> [Problem requirements] In full and unaltered, output the records below.

[Recorded data]

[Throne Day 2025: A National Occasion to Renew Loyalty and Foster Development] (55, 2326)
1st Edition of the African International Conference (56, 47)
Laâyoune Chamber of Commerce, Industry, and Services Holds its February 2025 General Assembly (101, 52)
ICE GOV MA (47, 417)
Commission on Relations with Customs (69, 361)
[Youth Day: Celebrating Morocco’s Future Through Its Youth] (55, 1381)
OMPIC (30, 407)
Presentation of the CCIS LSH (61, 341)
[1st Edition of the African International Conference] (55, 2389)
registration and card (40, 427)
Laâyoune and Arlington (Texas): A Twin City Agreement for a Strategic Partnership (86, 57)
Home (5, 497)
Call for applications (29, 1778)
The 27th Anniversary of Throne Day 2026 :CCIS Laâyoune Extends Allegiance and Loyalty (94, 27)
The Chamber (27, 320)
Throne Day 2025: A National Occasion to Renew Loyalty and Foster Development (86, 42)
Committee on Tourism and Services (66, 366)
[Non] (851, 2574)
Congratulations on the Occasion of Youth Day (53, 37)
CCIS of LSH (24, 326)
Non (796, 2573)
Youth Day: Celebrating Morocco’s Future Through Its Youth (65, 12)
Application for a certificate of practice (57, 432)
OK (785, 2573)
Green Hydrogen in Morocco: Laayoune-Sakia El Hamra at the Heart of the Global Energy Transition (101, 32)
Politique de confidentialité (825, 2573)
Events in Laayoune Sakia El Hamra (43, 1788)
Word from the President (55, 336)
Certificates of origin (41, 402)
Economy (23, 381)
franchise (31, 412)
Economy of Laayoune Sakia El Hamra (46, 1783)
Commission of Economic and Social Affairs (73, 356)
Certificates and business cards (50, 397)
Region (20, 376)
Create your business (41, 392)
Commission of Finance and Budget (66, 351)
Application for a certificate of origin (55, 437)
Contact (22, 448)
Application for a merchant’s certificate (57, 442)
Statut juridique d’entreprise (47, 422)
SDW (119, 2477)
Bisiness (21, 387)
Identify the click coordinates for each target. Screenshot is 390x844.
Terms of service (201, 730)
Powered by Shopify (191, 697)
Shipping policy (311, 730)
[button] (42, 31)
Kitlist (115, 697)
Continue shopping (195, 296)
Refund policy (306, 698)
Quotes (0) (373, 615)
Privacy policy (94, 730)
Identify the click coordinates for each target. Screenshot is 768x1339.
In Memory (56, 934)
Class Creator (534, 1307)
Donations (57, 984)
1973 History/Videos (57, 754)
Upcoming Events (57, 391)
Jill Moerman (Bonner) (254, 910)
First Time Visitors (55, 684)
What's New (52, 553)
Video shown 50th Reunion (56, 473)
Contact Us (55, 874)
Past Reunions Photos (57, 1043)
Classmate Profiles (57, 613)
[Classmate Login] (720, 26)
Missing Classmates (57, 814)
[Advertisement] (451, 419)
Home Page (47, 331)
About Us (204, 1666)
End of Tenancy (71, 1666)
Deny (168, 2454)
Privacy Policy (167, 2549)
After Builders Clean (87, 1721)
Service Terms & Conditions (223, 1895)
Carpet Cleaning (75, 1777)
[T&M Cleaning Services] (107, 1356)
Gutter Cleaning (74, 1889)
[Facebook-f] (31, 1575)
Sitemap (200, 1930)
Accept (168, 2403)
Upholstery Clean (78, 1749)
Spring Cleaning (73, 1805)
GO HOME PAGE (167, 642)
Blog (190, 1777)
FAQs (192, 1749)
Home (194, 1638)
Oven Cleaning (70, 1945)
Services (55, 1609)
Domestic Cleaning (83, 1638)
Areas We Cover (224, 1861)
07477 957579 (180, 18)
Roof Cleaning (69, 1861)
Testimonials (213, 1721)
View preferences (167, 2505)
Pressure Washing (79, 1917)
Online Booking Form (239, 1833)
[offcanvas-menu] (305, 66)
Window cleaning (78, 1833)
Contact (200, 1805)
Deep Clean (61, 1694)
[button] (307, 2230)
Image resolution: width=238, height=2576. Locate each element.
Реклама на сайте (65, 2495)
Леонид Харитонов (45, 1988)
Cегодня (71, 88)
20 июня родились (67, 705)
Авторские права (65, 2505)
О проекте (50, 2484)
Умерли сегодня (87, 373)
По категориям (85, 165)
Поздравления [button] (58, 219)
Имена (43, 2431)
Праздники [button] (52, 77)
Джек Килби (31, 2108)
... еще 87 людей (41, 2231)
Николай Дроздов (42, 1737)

> [Task solution]
[Throne Day 2025: A National Occasion to Renew Loyalty and Foster Development] (55, 2326)
1st Edition of the African International Conference (56, 47)
Laâyoune Chamber of Commerce, Industry, and Services Holds its February 2025 General Assembly (101, 52)
ICE GOV MA (47, 417)
Commission on Relations with Customs (69, 361)
[Youth Day: Celebrating Morocco’s Future Through Its Youth] (55, 1381)
OMPIC (30, 407)
Presentation of the CCIS LSH (61, 341)
[1st Edition of the African International Conference] (55, 2389)
registration and card (40, 427)
Laâyoune and Arlington (Texas): A Twin City Agreement for a Strategic Partnership (86, 57)
Home (5, 497)
Call for applications (29, 1778)
The 27th Anniversary of Throne Day 2026 :CCIS Laâyoune Extends Allegiance and Loyalty (94, 27)
The Chamber (27, 320)
Throne Day 2025: A National Occasion to Renew Loyalty and Foster Development (86, 42)
Committee on Tourism and Services (66, 366)
[Non] (851, 2574)
Congratulations on the Occasion of Youth Day (53, 37)
CCIS of LSH (24, 326)
Non (796, 2573)
Youth Day: Celebrating Morocco’s Future Through Its Youth (65, 12)
Application for a certificate of practice (57, 432)
OK (785, 2573)
Green Hydrogen in Morocco: Laayoune-Sakia El Hamra at the Heart of the Global Energy Transition (101, 32)
Politique de confidentialité (825, 2573)
Events in Laayoune Sakia El Hamra (43, 1788)
Word from the President (55, 336)
Certificates of origin (41, 402)
Economy (23, 381)
franchise (31, 412)
Economy of Laayoune Sakia El Hamra (46, 1783)
Commission of Economic and Social Affairs (73, 356)
Certificates and business cards (50, 397)
Region (20, 376)
Create your business (41, 392)
Commission of Finance and Budget (66, 351)
Application for a certificate of origin (55, 437)
Contact (22, 448)
Application for a merchant’s certificate (57, 442)
Statut juridique d’entreprise (47, 422)
SDW (119, 2477)
Bisiness (21, 387)
Identify the click coordinates for each target. Screenshot is 390x844.
Terms of service (201, 730)
Powered by Shopify (191, 697)
Shipping policy (311, 730)
[button] (42, 31)
Kitlist (115, 697)
Continue shopping (195, 296)
Refund policy (306, 698)
Quotes (0) (373, 615)
Privacy policy (94, 730)
Identify the click coordinates for each target. Screenshot is 768x1339.
In Memory (56, 934)
Class Creator (534, 1307)
Donations (57, 984)
1973 History/Videos (57, 754)
Upcoming Events (57, 391)
Jill Moerman (Bonner) (254, 910)
First Time Visitors (55, 684)
What's New (52, 553)
Video shown 50th Reunion (56, 473)
Contact Us (55, 874)
Past Reunions Photos (57, 1043)
Classmate Profiles (57, 613)
[Classmate Login] (720, 26)
Missing Classmates (57, 814)
[Advertisement] (451, 419)
Home Page (47, 331)
About Us (204, 1666)
End of Tenancy (71, 1666)
Deny (168, 2454)
Privacy Policy (167, 2549)
After Builders Clean (87, 1721)
Service Terms & Conditions (223, 1895)
Carpet Cleaning (75, 1777)
[T&M Cleaning Services] (107, 1356)
Gutter Cleaning (74, 1889)
[Facebook-f] (31, 1575)
Sitemap (200, 1930)
Accept (168, 2403)
Upholstery Clean (78, 1749)
Spring Cleaning (73, 1805)
GO HOME PAGE (167, 642)
Blog (190, 1777)
FAQs (192, 1749)
Home (194, 1638)
Oven Cleaning (70, 1945)
Services (55, 1609)
Domestic Cleaning (83, 1638)
Areas We Cover (224, 1861)
07477 957579 (180, 18)
Roof Cleaning (69, 1861)
Testimonials (213, 1721)
View preferences (167, 2505)
Pressure Washing (79, 1917)
Online Booking Form (239, 1833)
[offcanvas-menu] (305, 66)
Window cleaning (78, 1833)
Contact (200, 1805)
Deep Clean (61, 1694)
[button] (307, 2230)
Image resolution: width=238, height=2576. Locate each element.
Реклама на сайте (65, 2495)
Леонид Харитонов (45, 1988)
Cегодня (71, 88)
20 июня родились (67, 705)
Авторские права (65, 2505)
О проекте (50, 2484)
Умерли сегодня (87, 373)
По категориям (85, 165)
Поздравления [button] (58, 219)
Имена (43, 2431)
Праздники [button] (52, 77)
Джек Килби (31, 2108)
... еще 87 людей (41, 2231)
Николай Дроздов (42, 1737)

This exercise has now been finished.